Enflasyon yüksek olduğu zamanlarda gazetelerde ağzından alevler çıkaran bir canavar arzı endam ederdi. O da sorumluluğu üzerine alır ve Keloğlan’ın boğuştuğu bir masal karakteri gibi üzerimize çullanırdı. Sonrasında Van Gölü canavarı diye bir şey icat oldu. Uzunca süre televizyonları işgal etti. Halkımız herhalde şöyle düşündü: Enflasyon canavarı varsa trafik canavarı varsa Van Gölü canavarı neden olmasın?
Bu trafik canavarı içimizi rahatlatıyordu ama derdimizi çözmüyordu. Televizyon ve gazete haberlerinde bol bol görürdük: Trafik canavarı bu yıl şu kadar can aldı. Bu kadar kişiyi sakat bıraktı. Canavar içimizdeydi, arabanın içindeydi ve bizdik. Bunu anlamak zamanımızı aldı. Sonunda kırmızı düdükle bu canavarı yenmeye karar verdik ve sorumluluğu üzerimize aldık. Dilerim TRT’nin açtığı yolda diğer televizyonlar da yürürler de tıpkı kamusal alanda sigara yasağının başarıya ulaşması gibi ikinci bir başarı hikayemiz olur.

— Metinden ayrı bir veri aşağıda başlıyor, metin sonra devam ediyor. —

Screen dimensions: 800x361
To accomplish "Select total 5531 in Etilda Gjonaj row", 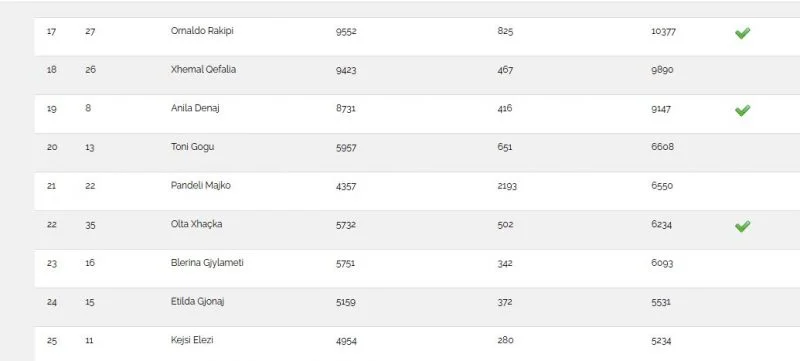I will click(x=661, y=302).
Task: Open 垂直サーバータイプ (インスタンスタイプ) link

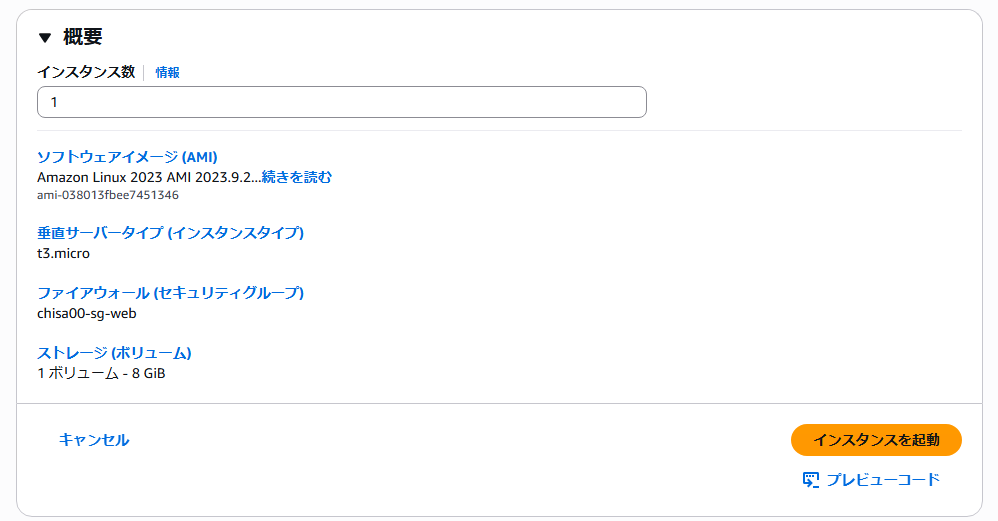Action: [170, 233]

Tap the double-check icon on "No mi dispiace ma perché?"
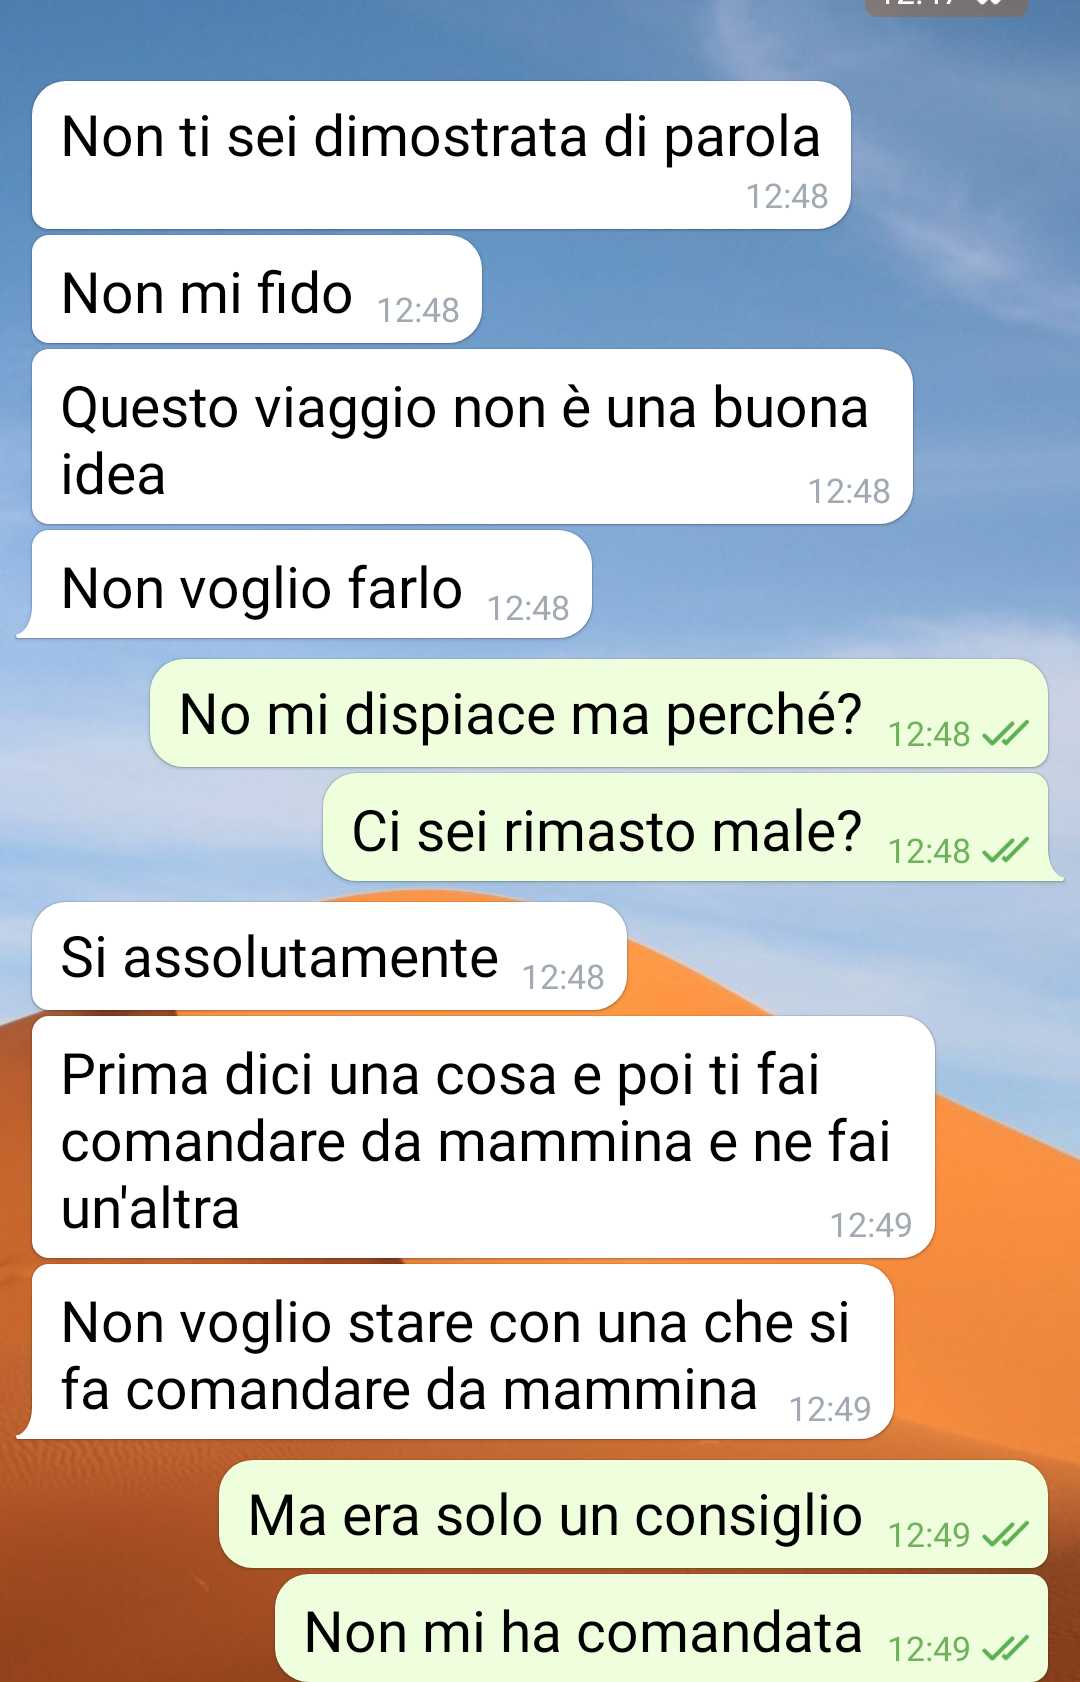(x=1004, y=735)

Bu sadece trafikle alakalı değil. Hayatımızın her alanına düdükler lazım. Ev içindeki şiddet için mor düdük mü dersiniz, okullarda akran zorbalığına karşı yeşil düdük mü dersiniz, kurumsal yönetişimdeki hatalara karşı sarı düdük mü dersiniz, israfa karşı siyah düdük mü dersiniz... Hayatımızın her alanında kontrol mekanizmaları üretecek görünür görünmez düdüklere ihtiyacımız var. İçimizdeki canavarlarla boğuşmanın belki de en etkili yolu onların farkında olmaktan ve tehlikenin ortak bir tehdit oluşturduğuna dair görüş birliği oluşturmaktan geçiyor.

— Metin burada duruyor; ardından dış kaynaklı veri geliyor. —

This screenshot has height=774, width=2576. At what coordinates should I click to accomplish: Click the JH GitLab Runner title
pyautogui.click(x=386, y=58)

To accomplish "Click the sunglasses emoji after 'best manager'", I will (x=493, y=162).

TRT bize basit bir düşünce, yalın bir fikir nasıl büyük bir etkiye dönüştürülür gösterdi. Bize düşen sorumluluklarımızdan kaçmadan, üzerimize düşen sorumluluğu yerine getirmek. Düdükler ötünce ortada canavar diye bir şey kalmayacak. Düdük sesine ihtiyaç kalmayan günlere eriştiğimizde gelecek nesillere sadece tatlı bir hatıra olarak anlatacağız. Kırmızı düdüğün müşterek değişimimizin sembolü olması temennisiyle…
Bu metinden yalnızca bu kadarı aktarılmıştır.